Where a line holds the word "computer", copy that line from the data below.

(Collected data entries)
[Start of section]
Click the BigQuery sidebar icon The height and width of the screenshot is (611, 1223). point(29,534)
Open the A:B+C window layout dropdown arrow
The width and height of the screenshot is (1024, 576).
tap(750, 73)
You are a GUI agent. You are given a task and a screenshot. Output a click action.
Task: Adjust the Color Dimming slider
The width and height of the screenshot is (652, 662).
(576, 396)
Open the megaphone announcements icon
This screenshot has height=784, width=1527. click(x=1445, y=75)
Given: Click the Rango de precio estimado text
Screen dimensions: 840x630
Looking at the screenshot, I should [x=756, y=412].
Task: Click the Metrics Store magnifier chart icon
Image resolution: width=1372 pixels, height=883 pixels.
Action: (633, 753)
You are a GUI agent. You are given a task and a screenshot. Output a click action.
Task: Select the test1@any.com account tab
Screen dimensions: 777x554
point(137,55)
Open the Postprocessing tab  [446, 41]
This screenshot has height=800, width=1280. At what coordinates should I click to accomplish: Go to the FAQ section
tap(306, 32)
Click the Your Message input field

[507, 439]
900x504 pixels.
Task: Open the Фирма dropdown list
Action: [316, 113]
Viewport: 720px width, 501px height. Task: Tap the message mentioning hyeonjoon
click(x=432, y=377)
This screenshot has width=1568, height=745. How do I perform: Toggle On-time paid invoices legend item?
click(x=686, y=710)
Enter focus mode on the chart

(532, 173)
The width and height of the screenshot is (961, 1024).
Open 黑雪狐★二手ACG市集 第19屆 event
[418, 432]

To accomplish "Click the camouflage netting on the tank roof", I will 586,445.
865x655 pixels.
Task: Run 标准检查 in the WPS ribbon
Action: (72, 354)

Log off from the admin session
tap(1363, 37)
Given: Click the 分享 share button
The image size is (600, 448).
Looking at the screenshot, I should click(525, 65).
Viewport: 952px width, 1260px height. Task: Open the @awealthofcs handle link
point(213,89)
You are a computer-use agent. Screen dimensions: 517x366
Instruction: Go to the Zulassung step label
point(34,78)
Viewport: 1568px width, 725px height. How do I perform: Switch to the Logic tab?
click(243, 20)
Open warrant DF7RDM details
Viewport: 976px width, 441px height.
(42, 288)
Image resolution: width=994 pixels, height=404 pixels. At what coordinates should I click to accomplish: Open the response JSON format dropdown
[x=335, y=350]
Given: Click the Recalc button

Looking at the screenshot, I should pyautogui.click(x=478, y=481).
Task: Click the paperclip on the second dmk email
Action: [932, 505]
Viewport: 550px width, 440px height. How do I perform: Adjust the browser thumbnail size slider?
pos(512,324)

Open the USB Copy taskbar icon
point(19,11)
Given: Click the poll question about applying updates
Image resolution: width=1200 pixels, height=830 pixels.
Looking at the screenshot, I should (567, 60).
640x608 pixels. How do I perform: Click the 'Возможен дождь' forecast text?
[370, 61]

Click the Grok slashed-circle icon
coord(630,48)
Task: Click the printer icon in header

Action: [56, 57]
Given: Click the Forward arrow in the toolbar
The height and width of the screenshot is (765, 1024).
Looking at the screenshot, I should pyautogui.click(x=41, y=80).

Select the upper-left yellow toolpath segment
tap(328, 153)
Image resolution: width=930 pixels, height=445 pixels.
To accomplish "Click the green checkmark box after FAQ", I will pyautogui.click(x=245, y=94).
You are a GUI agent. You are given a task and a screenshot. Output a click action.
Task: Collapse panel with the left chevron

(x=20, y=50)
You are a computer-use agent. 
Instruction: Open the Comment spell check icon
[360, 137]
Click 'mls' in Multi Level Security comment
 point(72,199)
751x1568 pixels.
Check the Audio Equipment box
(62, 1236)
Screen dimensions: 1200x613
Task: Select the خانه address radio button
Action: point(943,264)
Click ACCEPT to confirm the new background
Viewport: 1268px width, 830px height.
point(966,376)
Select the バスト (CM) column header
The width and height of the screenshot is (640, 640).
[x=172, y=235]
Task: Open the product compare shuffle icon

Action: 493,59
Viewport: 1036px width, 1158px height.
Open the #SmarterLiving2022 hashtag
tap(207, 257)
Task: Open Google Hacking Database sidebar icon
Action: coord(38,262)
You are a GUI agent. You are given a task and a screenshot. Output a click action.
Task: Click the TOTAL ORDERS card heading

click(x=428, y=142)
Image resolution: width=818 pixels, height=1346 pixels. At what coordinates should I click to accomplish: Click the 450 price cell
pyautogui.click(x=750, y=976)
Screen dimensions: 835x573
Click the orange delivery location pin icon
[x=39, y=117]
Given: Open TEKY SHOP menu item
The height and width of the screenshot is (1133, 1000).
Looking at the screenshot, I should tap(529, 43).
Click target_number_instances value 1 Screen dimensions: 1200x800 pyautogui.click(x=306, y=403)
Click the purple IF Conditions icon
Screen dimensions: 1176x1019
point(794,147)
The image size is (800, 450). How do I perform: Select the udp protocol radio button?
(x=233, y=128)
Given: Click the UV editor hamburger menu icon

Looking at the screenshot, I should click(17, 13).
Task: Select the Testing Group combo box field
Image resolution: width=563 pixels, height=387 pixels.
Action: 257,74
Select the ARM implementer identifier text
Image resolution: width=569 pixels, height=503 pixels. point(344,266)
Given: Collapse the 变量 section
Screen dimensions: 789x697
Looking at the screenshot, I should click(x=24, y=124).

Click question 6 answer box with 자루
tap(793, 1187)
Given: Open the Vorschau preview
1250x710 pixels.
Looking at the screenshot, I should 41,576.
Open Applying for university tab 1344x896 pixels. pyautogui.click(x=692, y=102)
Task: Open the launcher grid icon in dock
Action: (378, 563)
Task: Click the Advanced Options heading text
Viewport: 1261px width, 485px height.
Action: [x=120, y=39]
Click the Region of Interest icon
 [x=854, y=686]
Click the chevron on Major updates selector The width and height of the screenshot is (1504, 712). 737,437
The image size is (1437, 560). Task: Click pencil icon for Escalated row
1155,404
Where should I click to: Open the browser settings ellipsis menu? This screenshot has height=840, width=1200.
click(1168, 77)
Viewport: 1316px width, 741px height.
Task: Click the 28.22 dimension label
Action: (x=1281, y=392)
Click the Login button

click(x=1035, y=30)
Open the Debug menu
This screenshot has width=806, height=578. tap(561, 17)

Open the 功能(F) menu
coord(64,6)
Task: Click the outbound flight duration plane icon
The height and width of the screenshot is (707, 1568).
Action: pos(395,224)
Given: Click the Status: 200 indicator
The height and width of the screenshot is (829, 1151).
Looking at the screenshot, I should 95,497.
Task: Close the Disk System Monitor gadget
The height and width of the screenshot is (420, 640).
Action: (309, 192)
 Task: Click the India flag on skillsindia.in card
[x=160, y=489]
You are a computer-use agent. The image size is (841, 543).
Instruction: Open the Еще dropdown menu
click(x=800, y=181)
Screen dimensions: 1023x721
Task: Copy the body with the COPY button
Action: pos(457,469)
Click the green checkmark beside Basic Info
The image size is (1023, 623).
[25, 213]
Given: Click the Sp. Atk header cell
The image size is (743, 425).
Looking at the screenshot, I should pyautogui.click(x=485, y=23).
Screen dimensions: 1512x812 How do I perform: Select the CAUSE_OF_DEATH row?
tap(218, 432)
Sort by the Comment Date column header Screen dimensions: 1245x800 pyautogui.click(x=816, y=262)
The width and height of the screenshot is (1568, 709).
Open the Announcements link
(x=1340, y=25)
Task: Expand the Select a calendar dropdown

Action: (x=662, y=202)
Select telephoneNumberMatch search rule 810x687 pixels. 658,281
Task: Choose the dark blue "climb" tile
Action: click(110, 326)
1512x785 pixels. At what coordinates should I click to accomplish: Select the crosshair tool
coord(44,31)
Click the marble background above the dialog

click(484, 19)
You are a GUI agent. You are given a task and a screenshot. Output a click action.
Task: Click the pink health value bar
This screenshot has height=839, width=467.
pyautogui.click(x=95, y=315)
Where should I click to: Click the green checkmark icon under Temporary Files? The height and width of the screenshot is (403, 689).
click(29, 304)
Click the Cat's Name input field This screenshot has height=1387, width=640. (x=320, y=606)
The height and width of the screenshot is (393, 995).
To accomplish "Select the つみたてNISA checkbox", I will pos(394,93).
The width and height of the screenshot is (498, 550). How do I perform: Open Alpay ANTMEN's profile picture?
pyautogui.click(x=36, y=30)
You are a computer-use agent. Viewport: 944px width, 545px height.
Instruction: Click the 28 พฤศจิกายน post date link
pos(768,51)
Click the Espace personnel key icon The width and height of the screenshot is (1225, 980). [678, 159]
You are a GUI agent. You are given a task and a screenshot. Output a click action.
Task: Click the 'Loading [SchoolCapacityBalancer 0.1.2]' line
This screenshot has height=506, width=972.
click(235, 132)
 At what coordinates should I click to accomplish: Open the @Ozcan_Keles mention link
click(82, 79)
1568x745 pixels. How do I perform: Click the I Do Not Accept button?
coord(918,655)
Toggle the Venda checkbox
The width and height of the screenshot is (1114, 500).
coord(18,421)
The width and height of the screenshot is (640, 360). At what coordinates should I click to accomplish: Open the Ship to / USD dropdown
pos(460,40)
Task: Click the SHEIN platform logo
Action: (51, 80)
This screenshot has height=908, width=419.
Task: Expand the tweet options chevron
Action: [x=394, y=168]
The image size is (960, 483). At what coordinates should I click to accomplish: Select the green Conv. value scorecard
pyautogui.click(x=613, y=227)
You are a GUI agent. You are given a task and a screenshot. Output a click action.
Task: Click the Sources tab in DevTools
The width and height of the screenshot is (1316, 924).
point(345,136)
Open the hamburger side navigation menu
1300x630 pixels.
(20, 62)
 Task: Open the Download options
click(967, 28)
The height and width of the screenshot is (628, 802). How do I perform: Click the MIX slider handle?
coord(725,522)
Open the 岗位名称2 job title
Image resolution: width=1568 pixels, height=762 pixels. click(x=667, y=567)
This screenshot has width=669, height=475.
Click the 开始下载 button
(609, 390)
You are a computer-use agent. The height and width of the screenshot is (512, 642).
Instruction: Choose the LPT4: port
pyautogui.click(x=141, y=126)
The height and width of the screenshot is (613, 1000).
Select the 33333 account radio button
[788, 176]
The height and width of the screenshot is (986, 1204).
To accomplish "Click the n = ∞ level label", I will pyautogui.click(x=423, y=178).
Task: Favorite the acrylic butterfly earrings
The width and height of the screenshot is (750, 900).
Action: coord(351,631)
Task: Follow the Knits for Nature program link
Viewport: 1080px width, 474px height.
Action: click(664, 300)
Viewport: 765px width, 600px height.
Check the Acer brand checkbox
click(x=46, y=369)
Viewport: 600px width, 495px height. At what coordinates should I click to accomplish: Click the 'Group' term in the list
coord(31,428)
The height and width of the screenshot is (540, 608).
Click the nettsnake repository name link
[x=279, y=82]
[End of section]
## Your response
You are a computer-use agent. Screen dimensions: 517x366
You are a computer-use agent. 
You are a computer-use agent. The image size is (841, 543).
You are a computer-use agent. Viewport: 944px width, 545px height.
You are a computer-use agent. The height and width of the screenshot is (512, 642).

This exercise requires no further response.